Warum ich gegenüber LinkedIn sehr misstrauisch bin …


LinkedIn ist sicher das weltweit führende Business Netzwerk. Trotzdem oder gerade deshalb bin ich misstrauisch. Selbst wenn LinkedIn nicht für satte $ 227 Milliarden von Microsoft gekauft worden wäre, stünde immer die Frage, wie man das Netzwerk gewinnbringend vermarktet im Raum. Mit Microsoft wird die Situation noch drastischer: Die müssen den Lauf rechtfertigen und es besteht das Risiko, dass die Kundendaten, unsere Daten auf LinkedIn, weiter verwertet werden. Genau in dieses Horn stösst der Bericht im täglichen CIO Journal des Wall Street Journals. Ganz offensichtlich geschieht das schon, wenn man dem Bericht glaubt. Und das sind genau Gründe, warum ich so kritisiere, wenn LinkedIn aus kurzfristigem Interesse blauäugig ohne den notwendigen kritischen Blick hochgejubelt wird.

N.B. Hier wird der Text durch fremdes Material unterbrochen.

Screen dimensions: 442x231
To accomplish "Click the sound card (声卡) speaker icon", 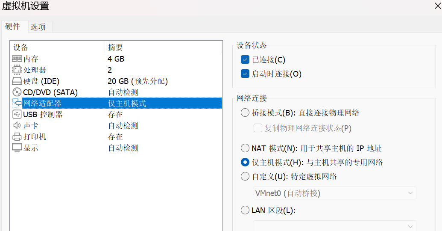I will pyautogui.click(x=17, y=126).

LinkedIn’s $27 billion challenge: Get people to use it more.LinkedIn is rolling out features meant to get users visiting more, the Journal’s Jay Greene reports. Just 18% of LinkedIn members used the service daily in April 2016, according to a 2016 Pew Research report. More than half of members, 51%, used LinkedIn every few weeks or less often.

Why it matters. Microsoft Corp. needs to put LinkedIn data to work in order to help justify the $27 billion it paid for the company in 2016, says the WSJ’s Jay Greene. To help Microsoft Dynamics play catch-up to Salesforce.com Inc., the company is using LinkedIn data to help sales representatives target fertile prospects. Microsoft also has started to infuse Office apps with LinkedIn data about contacts, so meeting attendees learn about one another directly from calendar invitations. The company hopes that level of integration will give its venerable franchise a leg up against Alphabet Inc.’s Gmail.

 

via The Wall Street Journal – CIO Journal vom 19. März 2018

3 Kommentare zu „Warum ich gegenüber LinkedIn sehr misstrauisch bin …

  1. Momentan nutzen und hypen wir alle LinkedIn, weil wir glauben, unsere Zielgruppe darüber zu erreichen. Vielleicht erreichen wir sie sogar. Wir posten. Wir kaufen Ads. Aber wir denken dabei nicht darüber nach, wie LinkedIn und Microsoft unsere Daten, vor allem aber die Daten unserer Kunden monetarisiert. Genau das kritisiere ich.